Rapid Effects of Hydrocortisone on Glucose-induced Insulin Secretion in Healthy Humans

This study has been completed.
Sponsor:
Information provided by:
Medical University of Vienna
ClinicalTrials.gov Identifier:
NCT00709839
First received: July 1, 2008
Last updated: May 31, 2011
Last verified: January 2009
  Purpose

The purpose of this study is to investigate the effect of hydrocortisone on glucose-induced insulin secretion and sensitivity, by means of an intravenous glucose tolerance test with frequent sampling (FSIGT) followed by minimal model analysis. In a randomized single-blind cross-over design, the subjects will receive either hydrocortisone or placebo 4 minutes before an intravenous glucose load.


Condition Intervention Phase
Healthy
Drug: Hydrocortisone
Drug: Glucose 33%
Phase 4

Study Type: Interventional
Study Design: Allocation: Randomized
Intervention Model: Crossover Assignment
Masking: Single Blind (Subject)
Primary Purpose: Basic Science
Official Title: Rapid Effects of Hydrocortisone on Glucose-induced Insulin Secretion in Healthy Humans

Resource links provided by NLM:


Further study details as provided by Medical University of Vienna:

Primary Outcome Measures:
  • Plasma insulin, glucose and C-peptide [ Time Frame: Minutes: -10, -5, 0, 3, 4, 5, 6, 8, 10, 15, 20, 30, 40, 60, 80, 100, 120, 150, 180 ] [ Designated as safety issue: No ]
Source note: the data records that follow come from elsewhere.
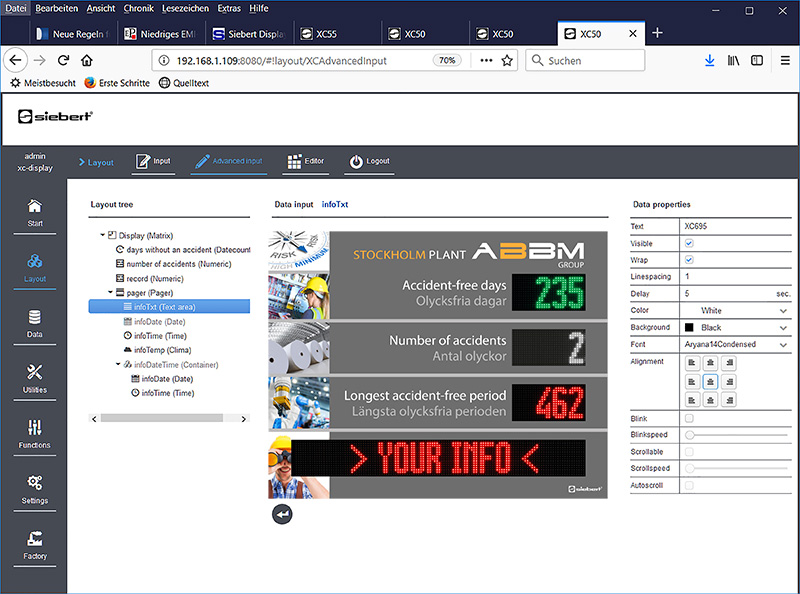Viewport: 800px width, 594px height.
Task: Open the Font dropdown Aryana14Condensed
Action: pyautogui.click(x=735, y=344)
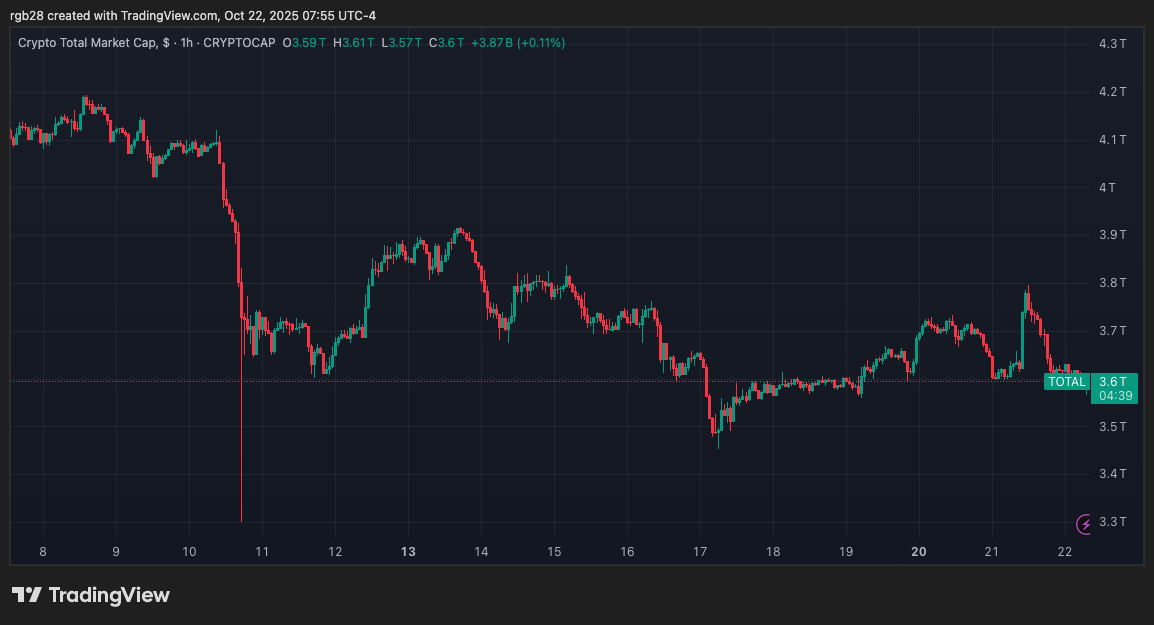Image resolution: width=1154 pixels, height=625 pixels.
Task: Click the 3.3 T price axis label
Action: pos(1112,522)
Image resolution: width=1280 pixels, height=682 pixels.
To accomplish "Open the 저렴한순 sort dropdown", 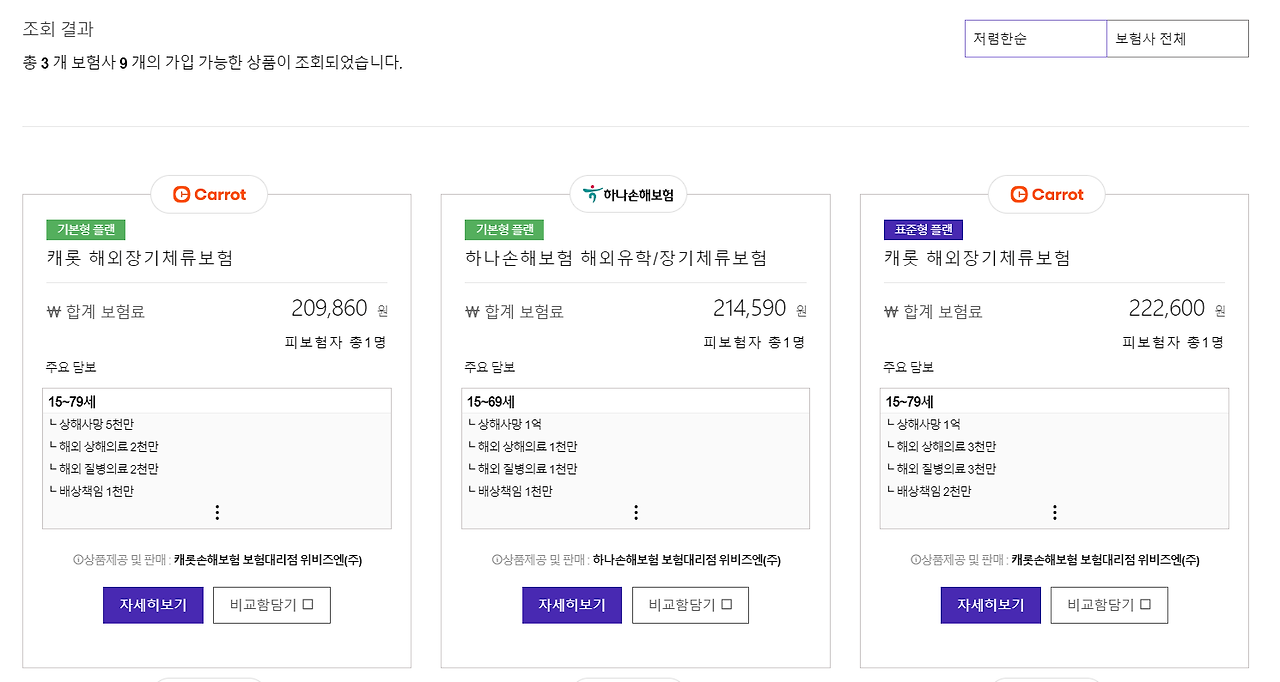I will tap(1035, 38).
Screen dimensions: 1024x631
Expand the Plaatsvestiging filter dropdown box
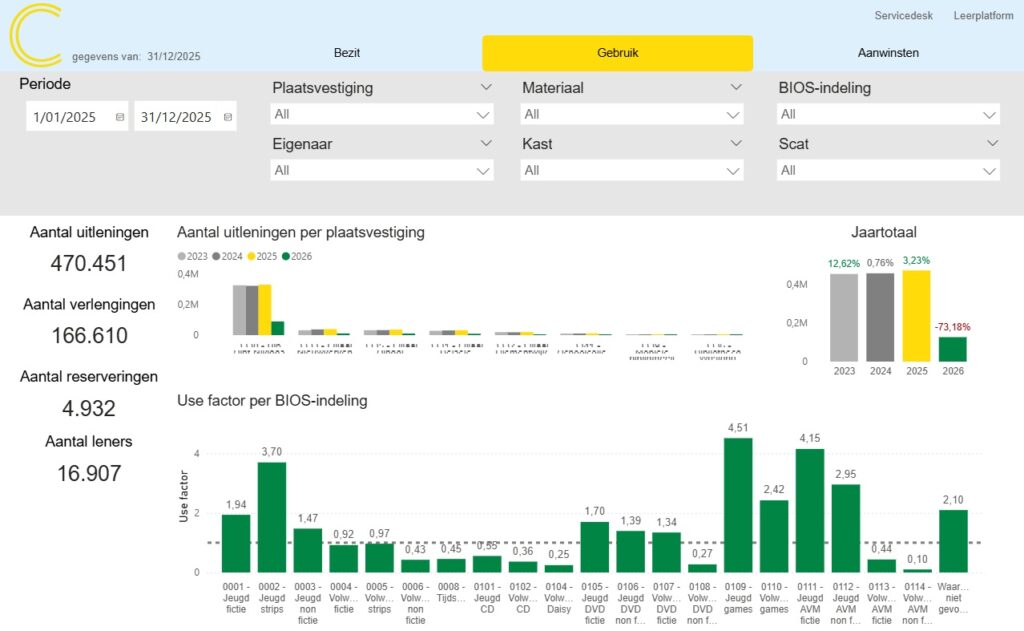(382, 114)
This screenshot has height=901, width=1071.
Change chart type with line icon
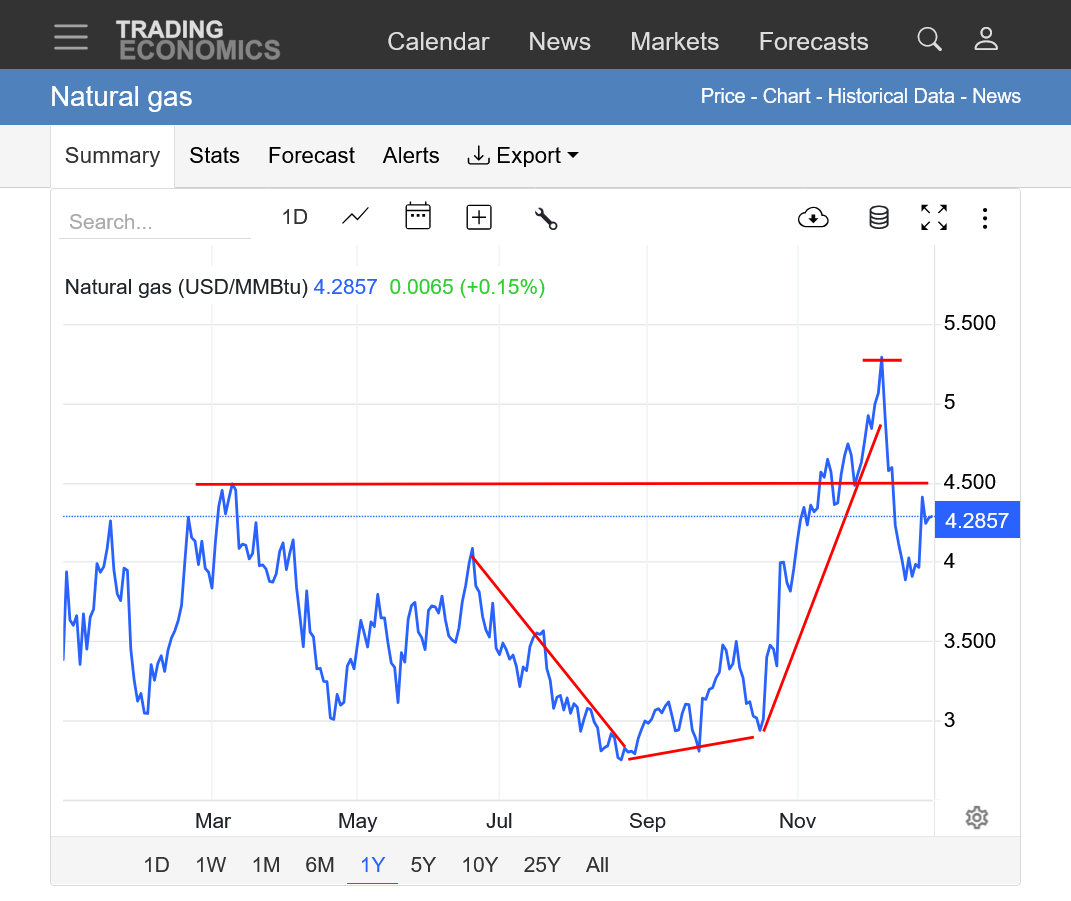pos(355,217)
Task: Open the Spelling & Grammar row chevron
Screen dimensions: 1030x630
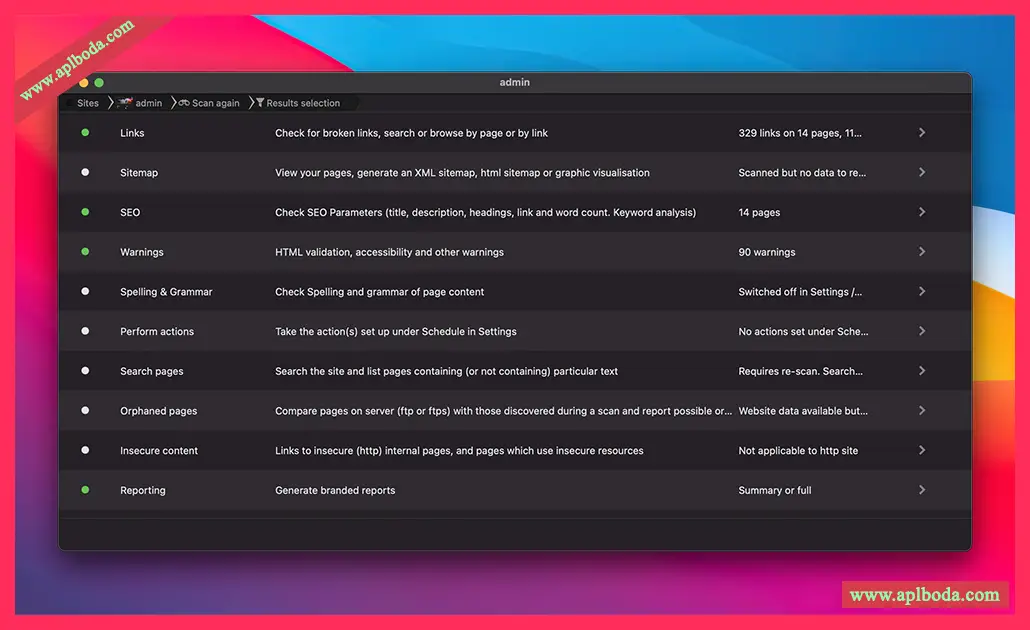Action: click(x=921, y=292)
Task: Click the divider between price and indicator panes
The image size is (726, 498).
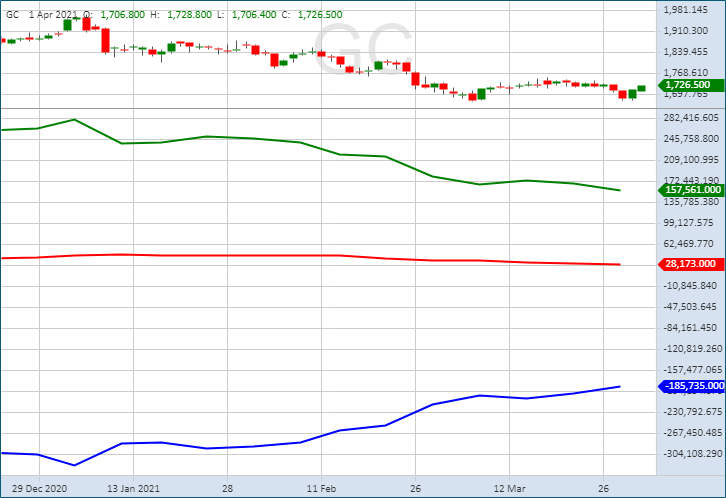Action: [330, 107]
Secondary Outcome Measures:
  • Plasma levels of appetite-regulatory hormones: ghrelin, PYY and nesfatin-1. [ Time Frame: Minutes: -10, 0, 30, 60, 120, 180 ] [ Designated as safety issue: No ]

Enrollment: 10
Study Start Date: June 2008
Study Completion Date: December 2008
Primary Completion Date: October 2008 (Final data collection date for primary outcome measure)
Intervention Details:
    Drug: Hydrocortisone
    0.6 mg/kg body weight, intravenous bolus given at time-point minus 4'
    Drug: Glucose 33%
    1ml/kg body weight, intravenous bolus given at time-point 0'
Detailed Description:

Glucocorticoids (mainly cortisol in men and corticosterone in rodents) are secreted in the adrenal cortex under the control of the hypothalamic-pituitary-adrenal (HPA) axis. They are known for and named after their combined actions on glucose metabolism: suppression of insulin secretion, inhibition of glucose uptake in peripheral tissues, and promotion of gluconeogenesis in the liver. As a result, glucose intolerance accompanies syndromes of cortisol excess, while recurrent hypoglycemia, especially in response to stress, is a typical feature of isolated familial glucocorticoid deficiency. Almost any acute severe challenge to homeostasis or stress will activate the hypothalamic-pituitary-adrenal (HPA) axis and cause a rise in plasma glucocorticoid levels, which is essential for survival. Thanks to their immunosuppressive and antiinflammatory actions, glucocorticoids are widely-used therapeuticals with important adverse effects.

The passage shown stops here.